À 28 ans, cela fait plusieurs années que Kadeesha dispense des cours de jardinage aux habitants, un métier qui lui permet de passer beaucoup de temps dans ce jardin partagé, dans lequel elle a grandi.
Elle avait 5 ans lorsque son grand-père, Abu Talib, l'a fondé avec quelques voisins, en 1992. En cette matinée ensoleillée de septembre, le vieil homme de 82 ans s'affaire dans l'un des carrés potager, à quelques pas du groupe.
"Dans cette rue, on vendait de la drogue, et sur ce terrain, les gens jetaient leurs détritus", raconte Kadeesha en embrassant du regard la nature indisciplinée qui s'épanouit joyeusement. "Il voulait changer la vie de la communauté."

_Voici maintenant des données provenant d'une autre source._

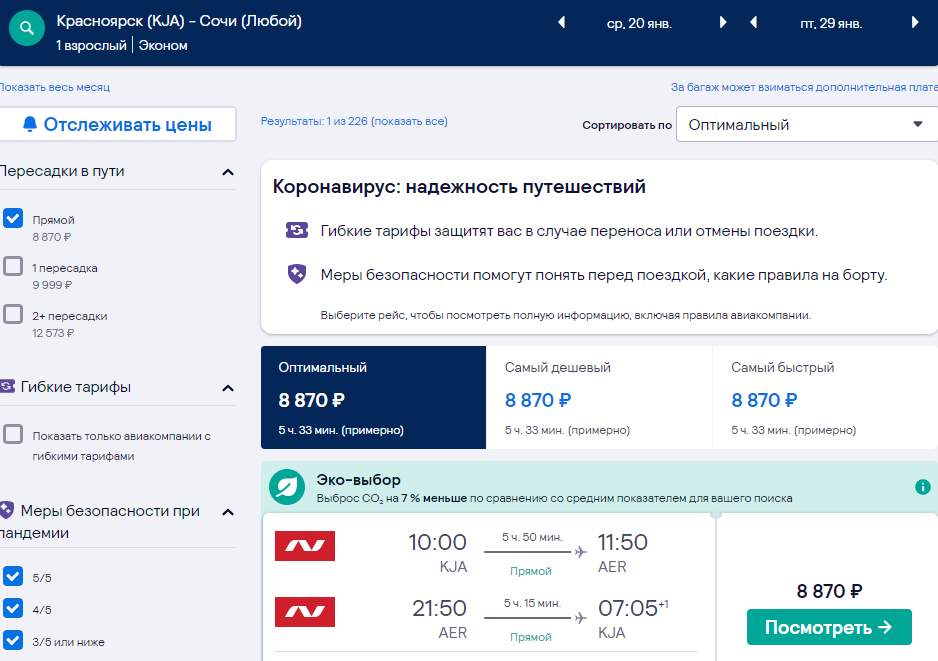Uncheck the Прямой filter checkbox
The height and width of the screenshot is (661, 938).
tap(13, 218)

"C'est ma mission", confirme Abu Talib avec un grand sourire, en guidant le groupe entre les allées, prenant le temps de présenter chaque variété de plante.
"Au début, ma famille qui a une ferme en Caroline du Sud, me disaient que j'étais fou de vouloir faire ça ici. Maintenant, ils viennent deux fois par an chercher des légumes", ajoute-t-il avec fierté.
Pour cultiver ici, une vingtaine d'habitants du quartier payent une cotisation de 36 dollars (33 euros) par an. Ce samedi, tout est calme, mais on imagine très bien les enfants du voisinage assaillir le toboggan et les autres jeux décolorés par le soleil.
Le combat pour reverdir le Bronx
Ce projet, comme beaucoup d'autres, a été soutenu dès son origine par le Jardin Botanique de New-York, qui a accompagné ce mouvement citoyen.
"Dans les années 80, avec la récession, beaucoup de personnes ont quitté le quartier. Celles qui restaient ont voulu construire quelque chose de positif à la place des immeubles qui ont été détruits", explique Ursula Chanse, la directrice du programme Bronx Green Up (Verdir le Bronx), mis en place par le Jardin Botanique.
"À l'origine, il s'agissait d'embellir, de planter des fleurs et des arbres", confirme Karen Washington, figure emblématique des jardins partagés du Bronx, et fondatrice du Jardin du Bonheur (Garden of Happiness), le tout premier à bénéficier du programme.
On retrouve cette activiste en train de vendre la récolte de cinq autres jardins partagés, quelques heures avant son intervention au siège de l'ONU pour dénoncer "l'apartheid alimentaire", qui prive certains quartiers des États-Unis d'un accès à une nourriture saine.
Sur ce marché hebdomadaire, entre un parc et une large avenue, les habitants peuvent s'approvisionner en fruits et légumes cultivés localement.
À l'évocation des images de violence et de pauvreté que le Bronx véhicule encore, Karen Washington s'exclame avec ironie : "Tout cela a changé, mais laissez les gens croire à ce scénario, cela évite que le quartier s'embourgeoise."
Sa crainte est en train de se réaliser : avec les nouveaux arrivants, les loyers augmentent et les habitants actuels sont obligés de s'éloigner encore plus du centre de New-York.
En attendant, elle fait passer le message : "Si vous construisez un immeuble, il faut un jardin avec."